_REQUIREMENT_
Once the pictures are set aside, transcribe the remaining data exactly.

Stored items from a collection
- Opening Delimiter -
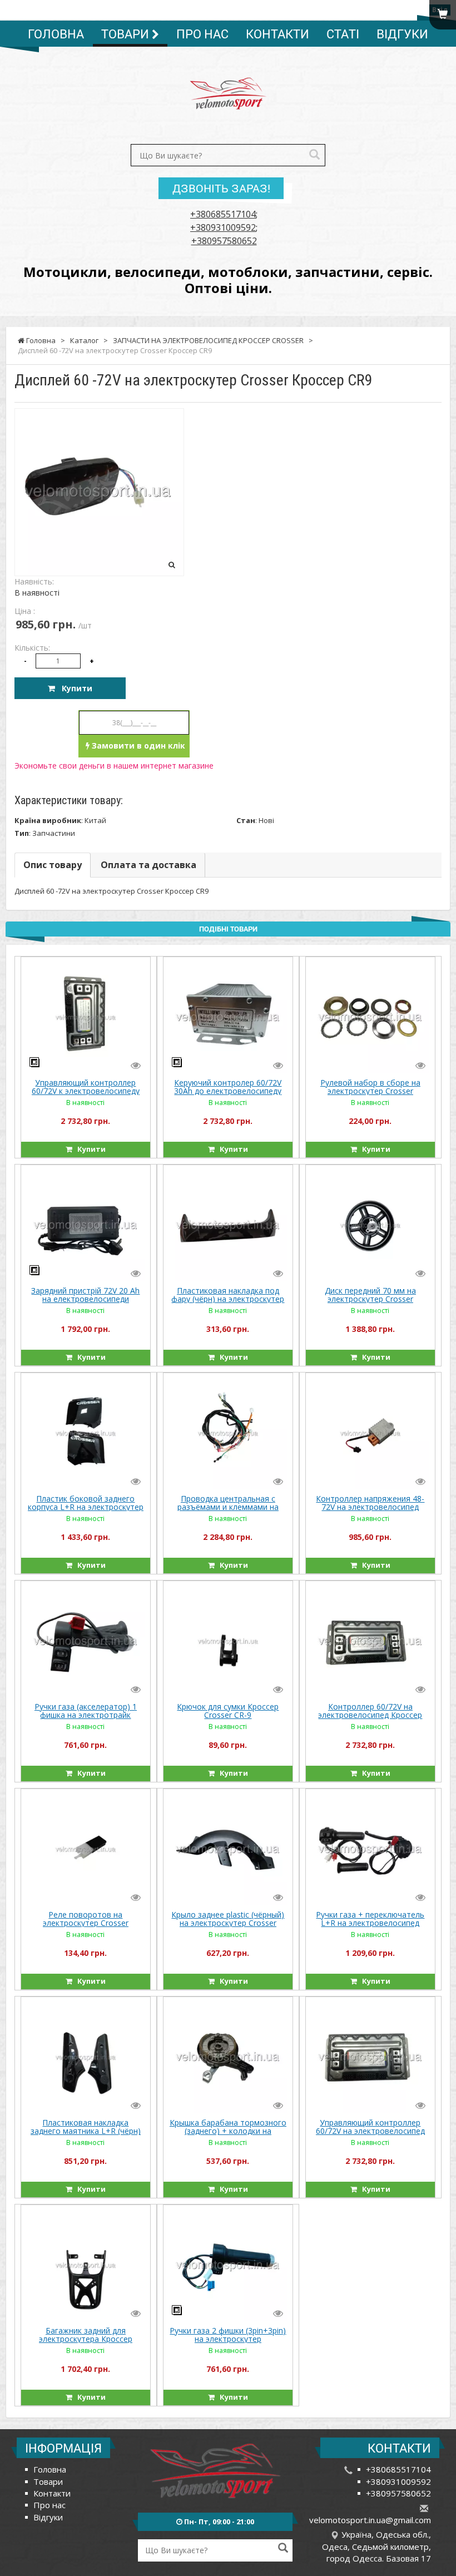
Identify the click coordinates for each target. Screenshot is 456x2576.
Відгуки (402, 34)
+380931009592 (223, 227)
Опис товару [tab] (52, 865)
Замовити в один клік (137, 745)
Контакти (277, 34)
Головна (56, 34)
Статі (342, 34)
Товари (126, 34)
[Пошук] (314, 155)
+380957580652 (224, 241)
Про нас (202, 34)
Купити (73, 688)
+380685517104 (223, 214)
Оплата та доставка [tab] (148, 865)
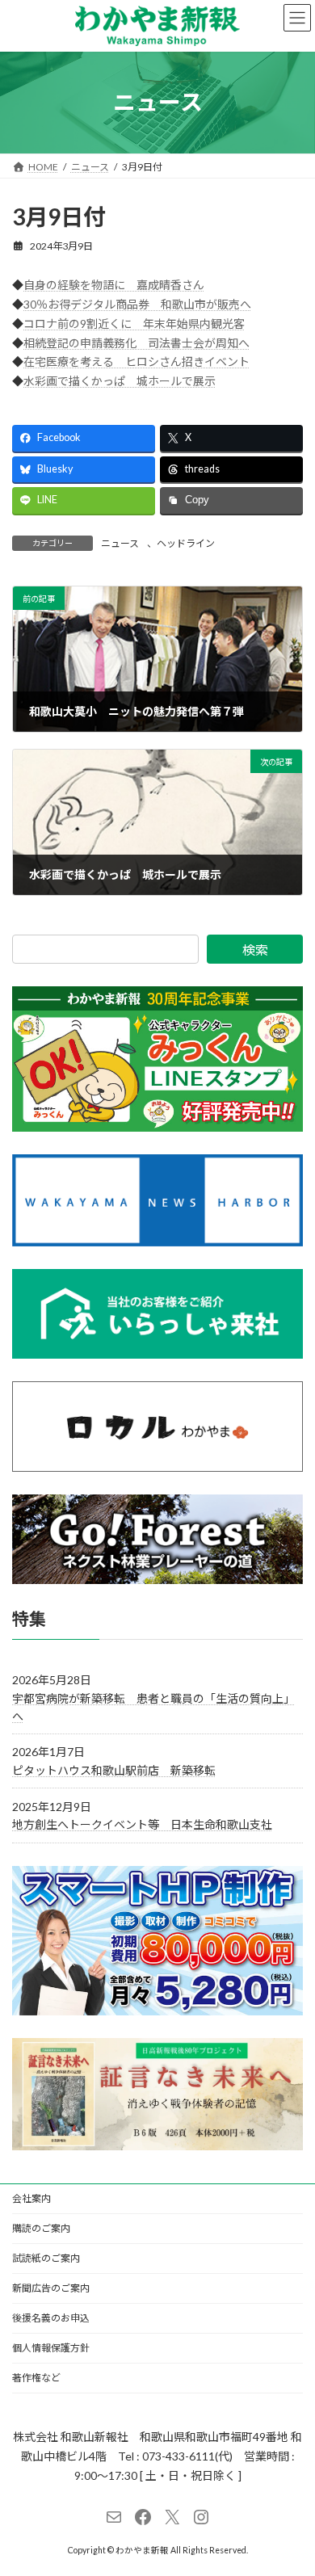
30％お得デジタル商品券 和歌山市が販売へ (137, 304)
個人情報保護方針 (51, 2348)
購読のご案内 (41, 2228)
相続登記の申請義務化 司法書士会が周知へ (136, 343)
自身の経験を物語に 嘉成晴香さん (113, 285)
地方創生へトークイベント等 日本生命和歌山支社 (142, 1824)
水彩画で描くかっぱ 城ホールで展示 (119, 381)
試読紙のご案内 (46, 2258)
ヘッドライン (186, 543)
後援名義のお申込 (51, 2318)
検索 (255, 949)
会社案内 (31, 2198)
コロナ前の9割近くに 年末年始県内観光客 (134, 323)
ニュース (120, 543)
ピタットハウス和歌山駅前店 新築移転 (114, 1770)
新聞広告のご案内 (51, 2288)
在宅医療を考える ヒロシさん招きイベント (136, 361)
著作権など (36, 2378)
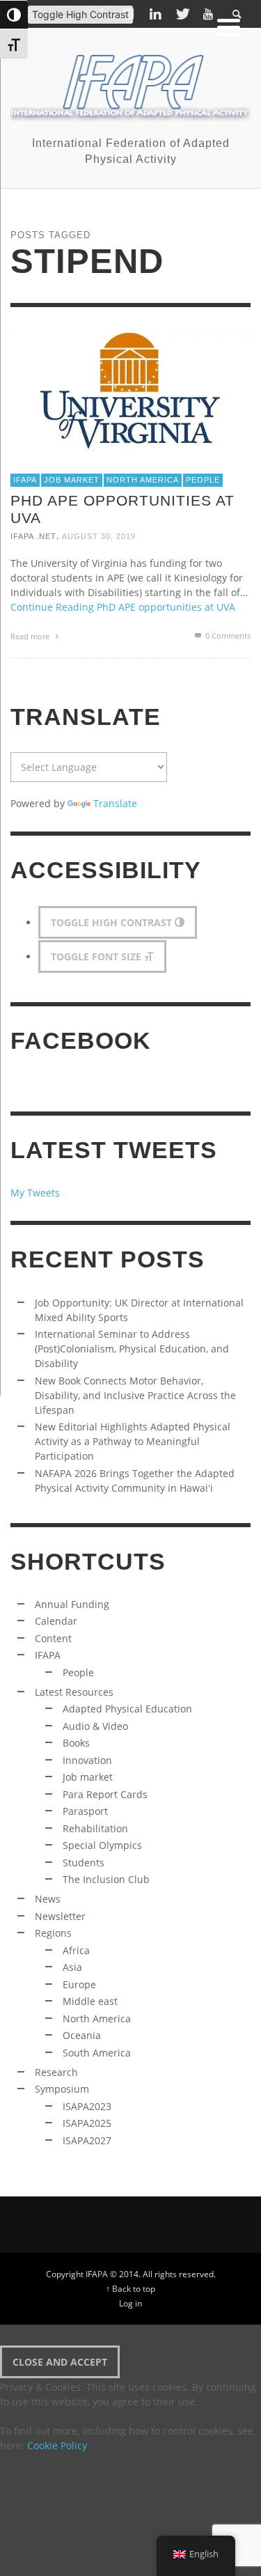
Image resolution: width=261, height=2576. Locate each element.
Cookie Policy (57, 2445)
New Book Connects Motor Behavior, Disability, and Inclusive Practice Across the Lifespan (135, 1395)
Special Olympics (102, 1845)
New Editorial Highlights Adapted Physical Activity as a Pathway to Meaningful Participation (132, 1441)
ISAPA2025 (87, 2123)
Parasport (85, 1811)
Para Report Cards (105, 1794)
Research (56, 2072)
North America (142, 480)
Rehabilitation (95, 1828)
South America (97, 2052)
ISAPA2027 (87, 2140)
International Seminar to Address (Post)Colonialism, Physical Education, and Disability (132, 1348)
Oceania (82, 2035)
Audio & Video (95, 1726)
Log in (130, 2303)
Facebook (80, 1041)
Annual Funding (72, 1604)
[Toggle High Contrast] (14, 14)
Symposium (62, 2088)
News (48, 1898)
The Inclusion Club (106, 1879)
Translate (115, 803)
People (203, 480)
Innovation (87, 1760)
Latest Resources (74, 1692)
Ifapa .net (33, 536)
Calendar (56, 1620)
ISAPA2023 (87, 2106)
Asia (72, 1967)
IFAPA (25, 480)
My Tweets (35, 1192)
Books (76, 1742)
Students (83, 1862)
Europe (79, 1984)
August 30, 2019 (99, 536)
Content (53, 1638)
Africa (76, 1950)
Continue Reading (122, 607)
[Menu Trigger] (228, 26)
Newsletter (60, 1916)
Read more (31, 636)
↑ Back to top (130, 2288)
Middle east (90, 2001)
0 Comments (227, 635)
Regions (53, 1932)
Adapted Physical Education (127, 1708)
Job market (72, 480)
- Closing Delimiter -
_PROBLEM SOLUTION_
Identify the click coordinates for each target. Screenshot is 456x2576.
Відгуки (402, 34)
+380931009592 (223, 227)
Опис товару [tab] (52, 865)
Замовити в один клік (137, 745)
Контакти (277, 34)
Головна (56, 34)
Статі (342, 34)
Товари (126, 34)
[Пошук] (314, 155)
+380957580652 (224, 241)
Про нас (202, 34)
Купити (73, 688)
+380685517104 (223, 214)
Оплата та доставка [tab] (148, 865)
30％お得デジタル商品券 和歌山市が販売へ (137, 304)
個人情報保護方針 (51, 2348)
購読のご案内 (41, 2228)
相続登記の申請義務化 司法書士会が周知へ (136, 343)
自身の経験を物語に 嘉成晴香さん (113, 285)
地方創生へトークイベント等 日本生命和歌山支社 (142, 1824)
水彩画で描くかっぱ 城ホールで展示 (119, 381)
試読紙のご案内 (46, 2258)
ヘッドライン (186, 543)
後援名義のお申込 (51, 2318)
検索 (255, 949)
会社案内 (31, 2198)
コロナ前の9割近くに 年末年始県内観光客 (134, 323)
ニュース (120, 543)
ピタットハウス和歌山駅前店 新築移転 (114, 1770)
新聞広告のご案内 (51, 2288)
在宅医療を考える ヒロシさん招きイベント (136, 361)
著作権など (36, 2378)
Image resolution: width=261, height=2576. Locate each element.
Cookie Policy (57, 2445)
New Book Connects Motor Behavior, Disability, and Inclusive Practice Across the Lifespan (135, 1395)
Special Olympics (102, 1845)
New Editorial Highlights Adapted Physical Activity as a Pathway to Meaningful Participation (132, 1441)
ISAPA2025 (87, 2123)
Parasport (85, 1811)
Para Report Cards (105, 1794)
Research (56, 2072)
North America (142, 480)
Rehabilitation (95, 1828)
South America (97, 2052)
ISAPA2027 (87, 2140)
International Seminar to Address (Post)Colonialism, Physical Education, and Disability (132, 1348)
Oceania (82, 2035)
Audio & Video (95, 1726)
Log in (130, 2303)
Facebook (80, 1041)
Annual Funding (72, 1604)
[Toggle High Contrast] (14, 14)
Symposium (62, 2088)
News (48, 1898)
The Inclusion Club (106, 1879)
Translate (115, 803)
People (203, 480)
Innovation (87, 1760)
Latest Resources (74, 1692)
Ifapa .net (33, 536)
Calendar (56, 1620)
ISAPA2023 (87, 2106)
Asia (72, 1967)
IFAPA (25, 480)
My Tweets (35, 1192)
Books (76, 1742)
Students (83, 1862)
Europe (79, 1984)
August 30, 2019 (99, 536)
Content (53, 1638)
Africa (76, 1950)
Continue Reading (122, 607)
[Menu Trigger] (228, 26)
Newsletter (60, 1916)
Read more (31, 636)
↑ Back to top (130, 2288)
Middle east (90, 2001)
0 Comments (227, 635)
Regions (53, 1932)
Adapted Physical Education (127, 1708)
Job market (72, 480)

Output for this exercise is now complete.